We recently blocked NTLM using Group Policy, and this caused our SMB connections to fail. Afterward, we removed the policy and even created a new one to explicitly allow NTLM. Despite running gpupdate /force multiple times, we still can't access our network shares. Additionally, we're facing issues browsing to the share using its DNS alias. What could be going wrong here?
2 Answers
If your DNS aliases aren't working, it’s likely due to NTLM needing to be enabled for that to function correctly. Make sure your SPN settings for Kerberos are properly configured. Also, check if affected clients can access \yourdomain.comSYSVOL—if they can, then at least that part of the domain functionality is intact. If all else fails, try rebooting the servers hosting these services.

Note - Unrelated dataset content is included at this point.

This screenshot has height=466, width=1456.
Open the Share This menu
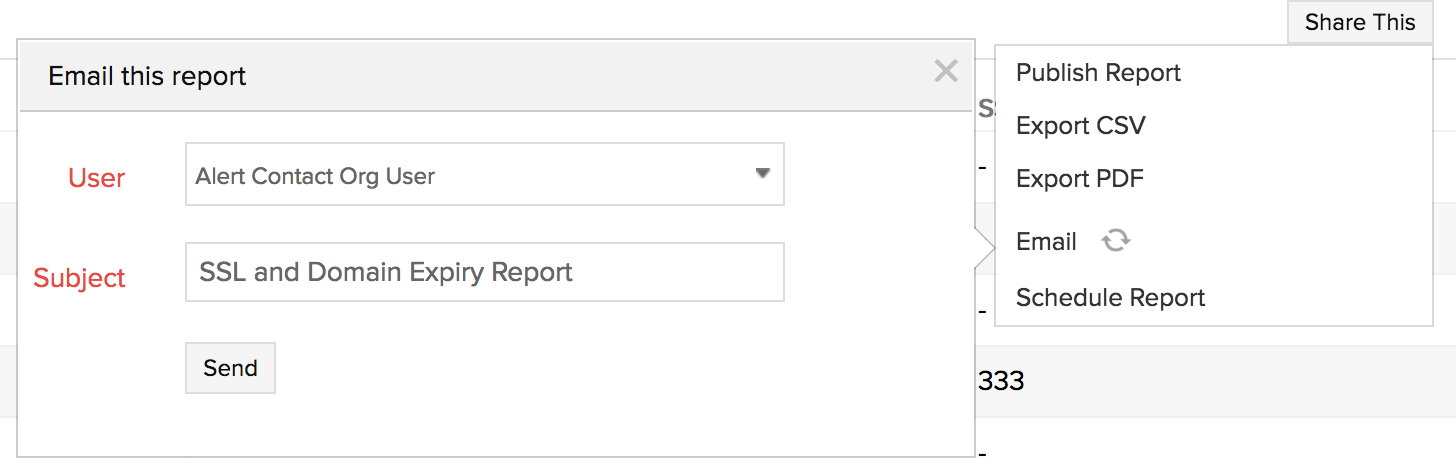[1359, 23]
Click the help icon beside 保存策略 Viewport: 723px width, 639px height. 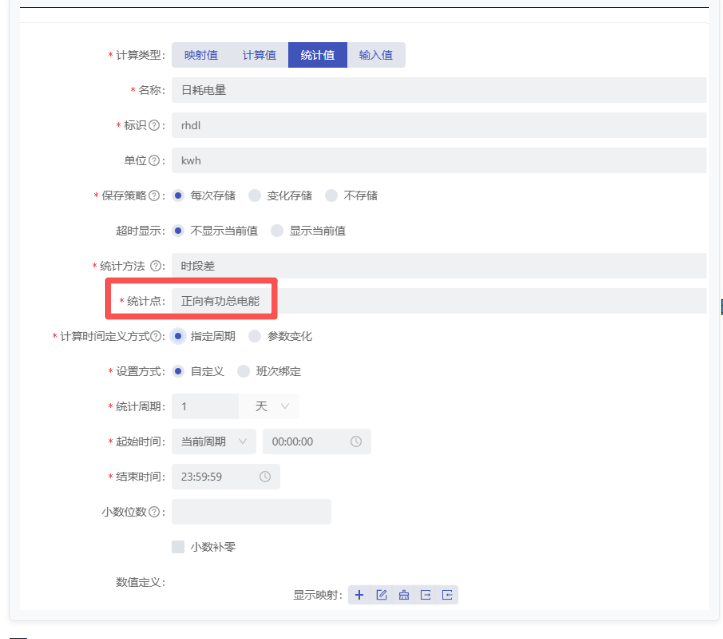(x=154, y=196)
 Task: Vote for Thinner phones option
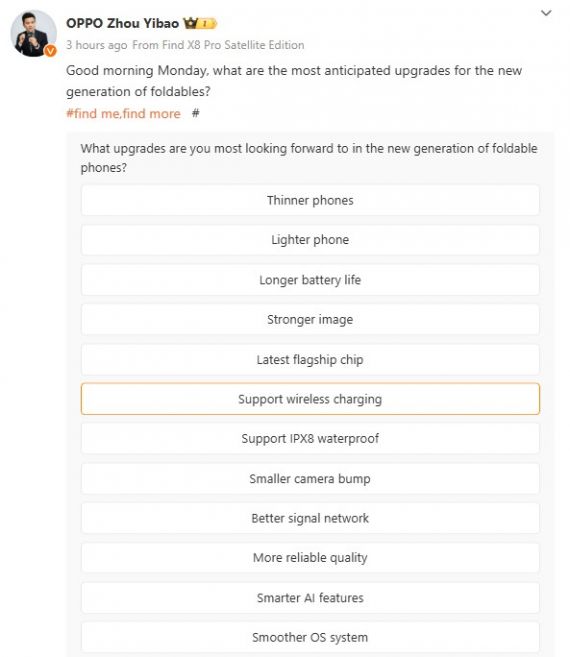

It sounds like the problem is related to Kerberos not functioning properly in your setup. If your clients can't connect to the SYSVOL share via SMB, they won't be able to download updated Group Policies. You might want to troubleshoot your Kerberos settings or reset the Policies registry key on the affected clients to restore default settings. It’s crucial to enable logging and test changes on a smaller group before wide deployment next time!
That’s a solid point! Having a controlled testing phase would definitely help catch these issues early. Curious if there are any specific logs you recommend checking for Kerberos?
I can confirm that I can reach SYSVOL, so that’s at least looking okay. The bigger issue seems to be the trust relationship with our older domain; RPC issues are making it tricky.